Good employees. Just get them and make sure they stay. Professor of Regional Labor Market Analysis Jouke van Dijk tells what to do.
Although many an employer is at a loss for words, recruiting and retaining staff is not rocket science, argues Jouke van Dijk. But it certainly doesn't happen by itself. The key concepts: appreciation, facilitation, fun and image. 'You have to listen carefully to the wishes of your people. That is perhaps the most important thing.'
First, appreciation. 'That can be about money. Just pay a little more than your competitor, or offer better salary prospects. In some sectors, such as education, there is still some room for this. But in other sectors, like IT, the ceiling has pretty much been reached. So then you have to come up with something else.'
Facilitation and fun, in other words. To start with the former, Van Dijk believes that more can often be achieved there than is currently the case. Employers who give their people the opportunity to arrange their work schedules more flexibly score well. During the corona crisis you saw that it is also quite possible, if you make an effort. People who worked in the hospitality industry did not return in part because they found elsewhere that working hours could be adjusted much more to their liking. I understand it's difficult, but that's something the hospitality industry could think about.
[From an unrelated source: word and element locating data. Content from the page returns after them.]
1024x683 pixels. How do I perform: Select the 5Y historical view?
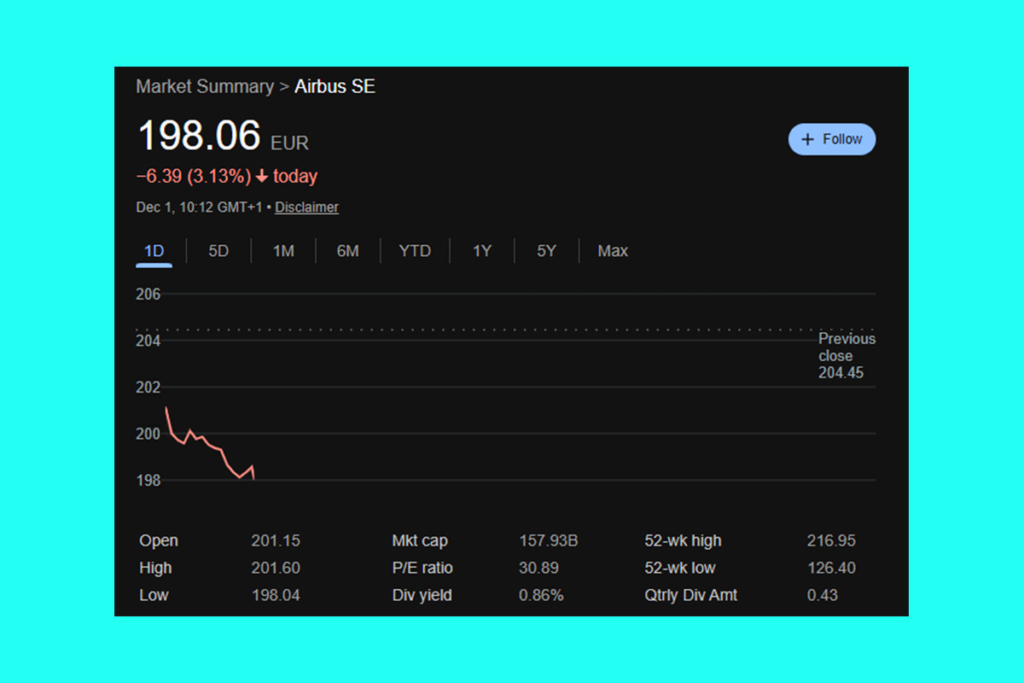545,251
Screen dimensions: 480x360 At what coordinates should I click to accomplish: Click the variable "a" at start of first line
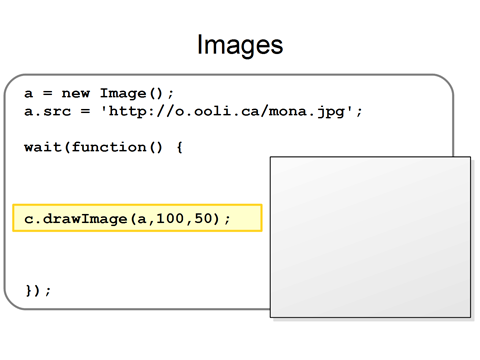pyautogui.click(x=29, y=94)
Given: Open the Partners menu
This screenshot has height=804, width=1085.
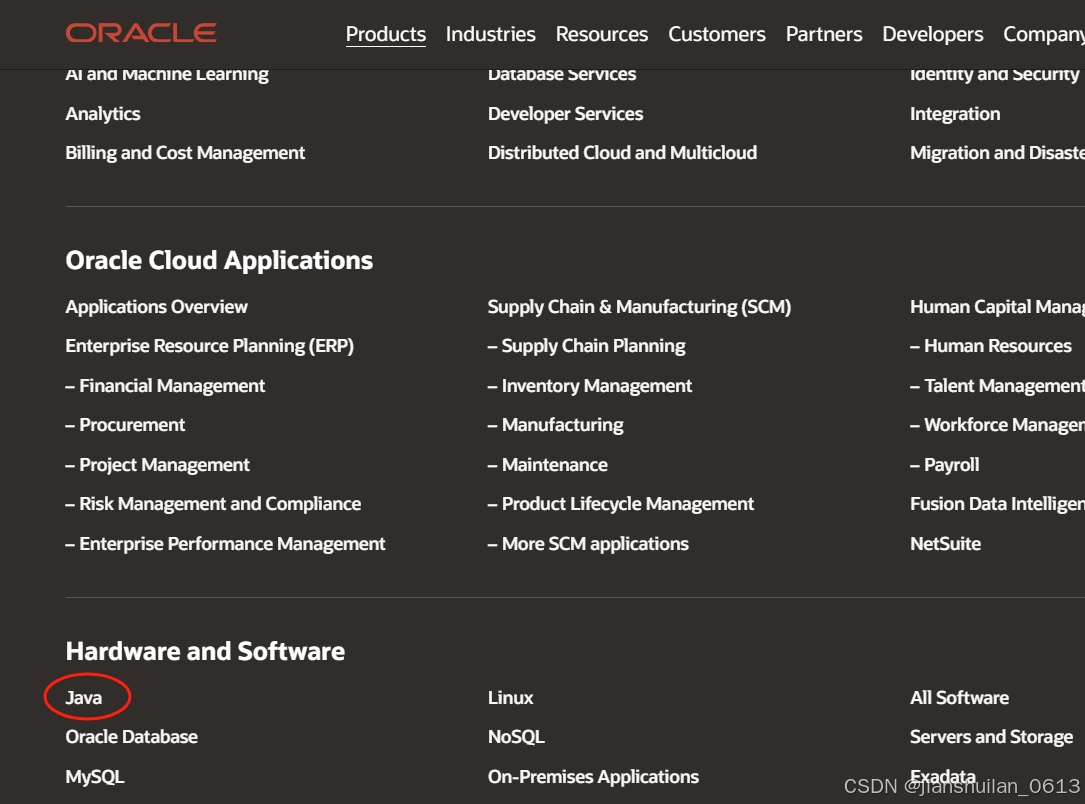Looking at the screenshot, I should click(823, 34).
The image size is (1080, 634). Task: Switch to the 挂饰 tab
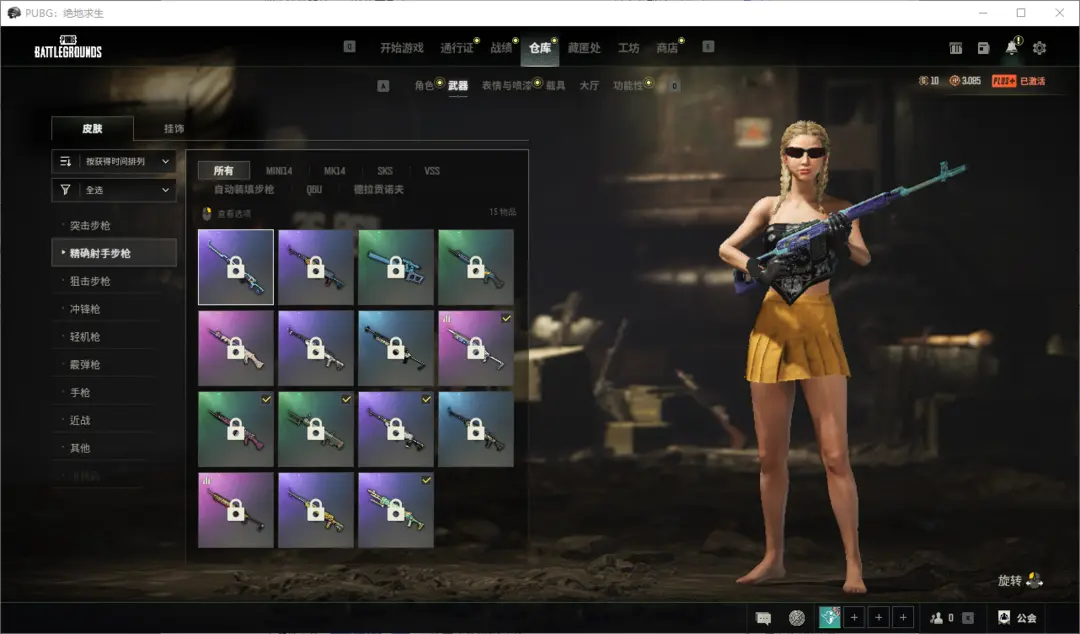[x=173, y=129]
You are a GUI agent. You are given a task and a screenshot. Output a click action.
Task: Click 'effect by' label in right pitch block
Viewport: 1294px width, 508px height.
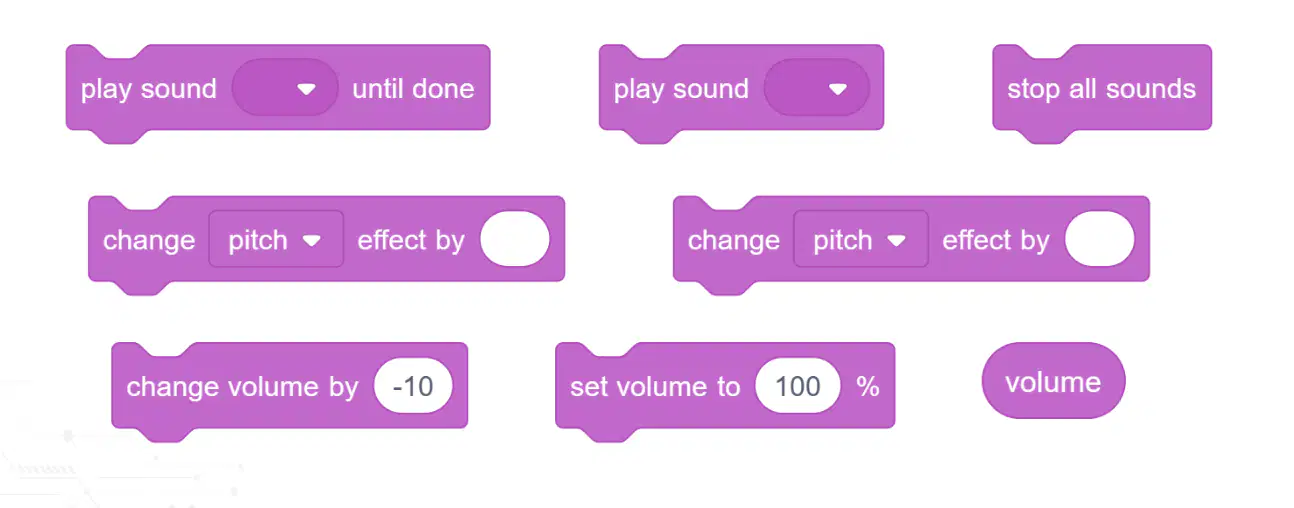pos(996,240)
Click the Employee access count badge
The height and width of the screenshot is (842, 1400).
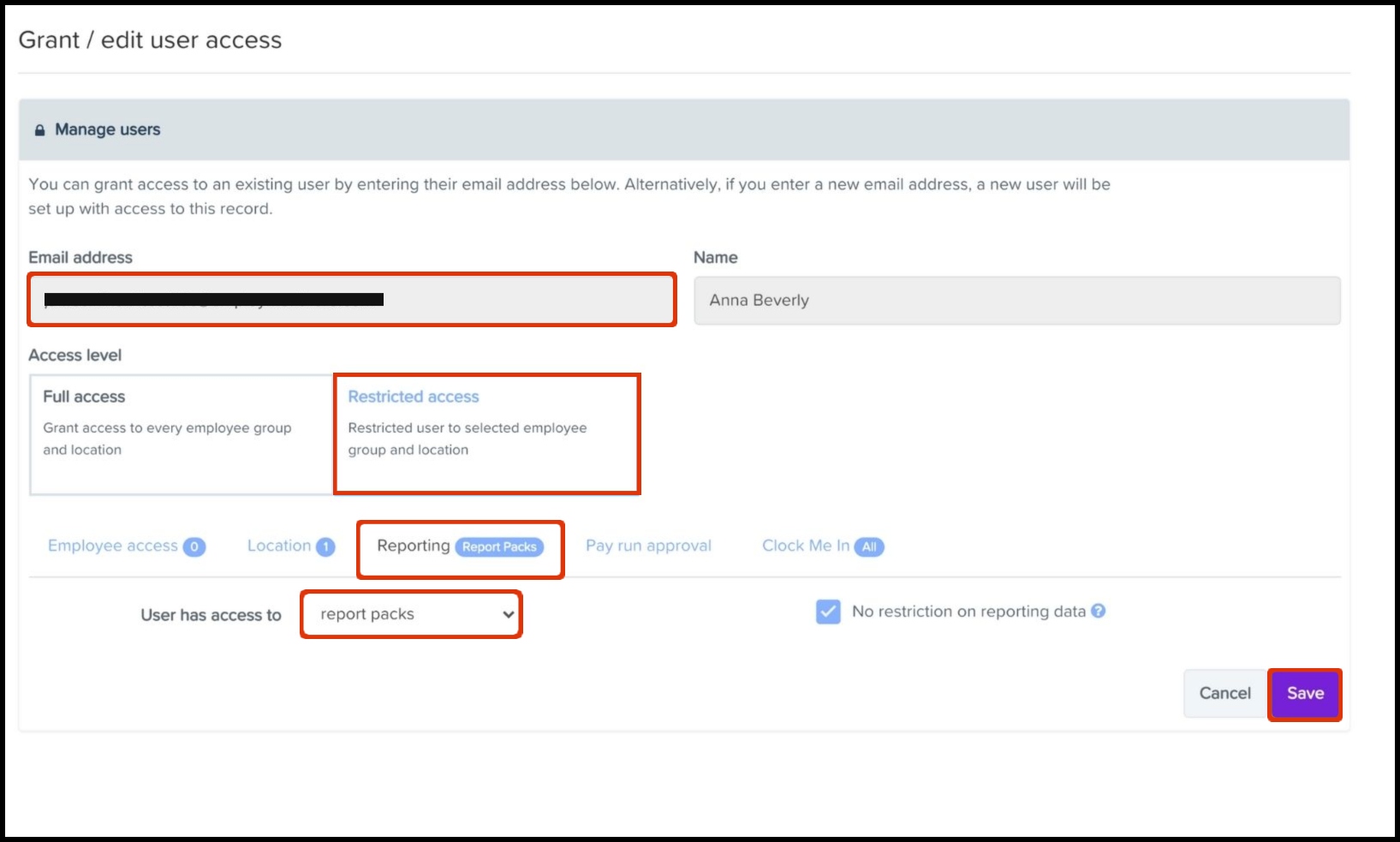194,546
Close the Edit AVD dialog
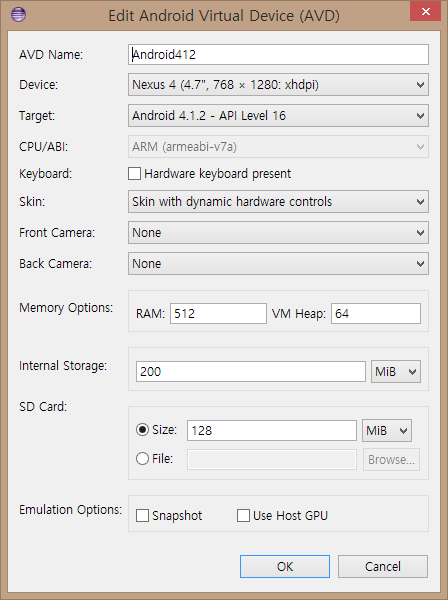 (x=425, y=11)
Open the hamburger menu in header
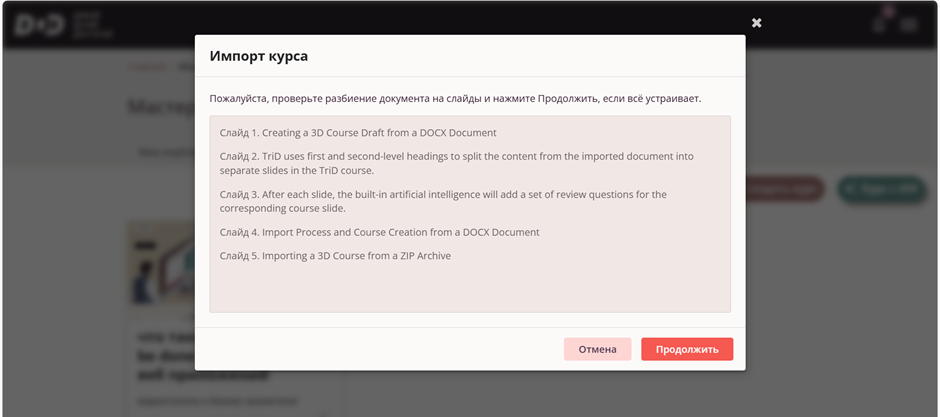This screenshot has width=940, height=417. (x=910, y=25)
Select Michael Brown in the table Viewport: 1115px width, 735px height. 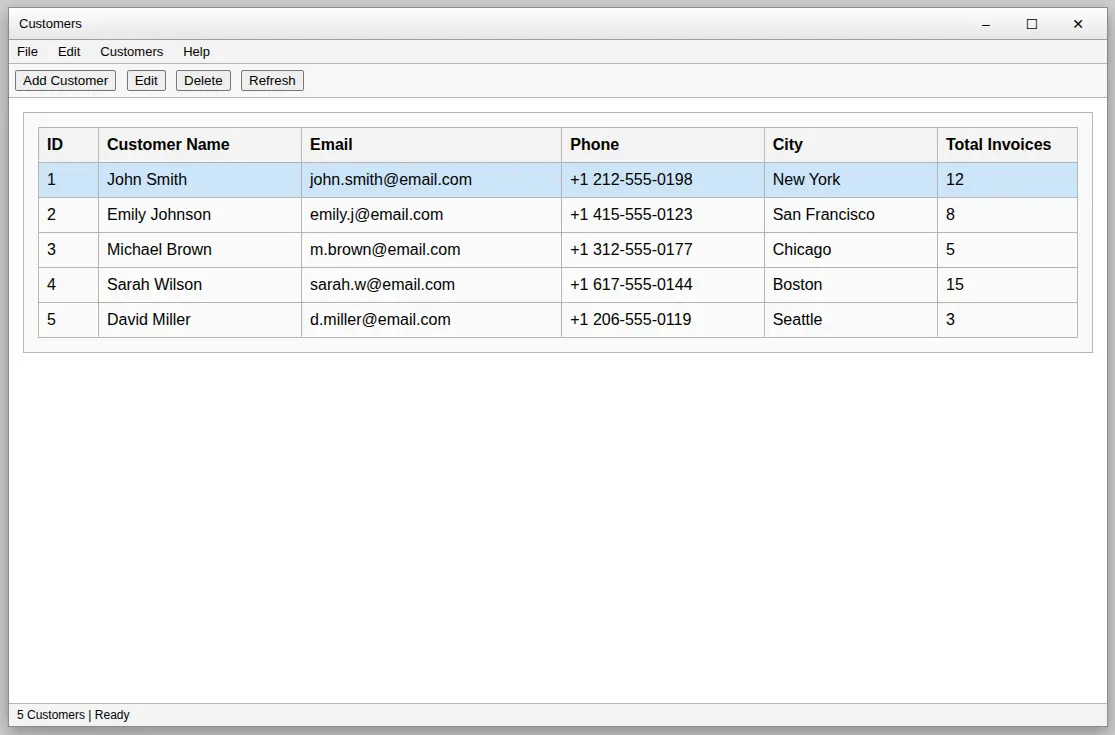[159, 250]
"Lifelong learning. The term has been popping up everywhere in recent years. And for good reason, because it is important, Van Dijk believes. 'That learning of employees also lies with the employer. He must enable his people to do so. Everything is becoming more digital, for example. Then you have to invest in your staff so that they can keep up. Facilitate and stimulate. That goes a little further than 'there is a pot for it'. You have to actively offer it and take people by the hand. Take staff questions and requests along these lines seriously, too. An employee who learns is happy and valuable.'
And then "fun," perhaps the overarching condition, because pleasure in work is essential. More salary makes work a little more fun, good working conditions certainly do, tasks that are appropriate certainly do. Learning opportunities are important, as are good coffee, a nice Friday afternoon drink, ping-pong tables, company outings and pleasant colleagues. 'Fun work is in many cases the most important factor in staying.'
In this, many companies could use a little more creativity, the professor notes. 'If you know that your people will be happy with suitable work, then you have to create that for them. If I look at myself: I don't get happy with all kinds of administrative tasks with apps and links and emails and stuff. My secretary used to do that, and I liked that much better. Thanks to her, I had more time for tasks that I myself find more interesting and useful.'
'I recently heard of a furniture factory where craftsmen loved their work, except for cleaning up at the end of the day. Did they really hate it. The employer decided to bring in two Wajongers, who enjoy sweeping and assisting in the factory all day. Everyone happy and labor productivity goes up too. Sometimes you have to think how to organize things differently, I wanted to say.'
So what about "purpose? In recent years, this concept has been popping up in discussions about attracting and retaining personnel. This usually means that today's employee prefers to commit to a company that does good for the world. The image of a company is undoubtedly important. No one likes to tell their friends that they work for a big polluter, or for a company that does not take child labor seriously. This is one of the main reasons why more and more companies are taking Corporate Social Responsibility seriously. If you don't, you won't be chosen.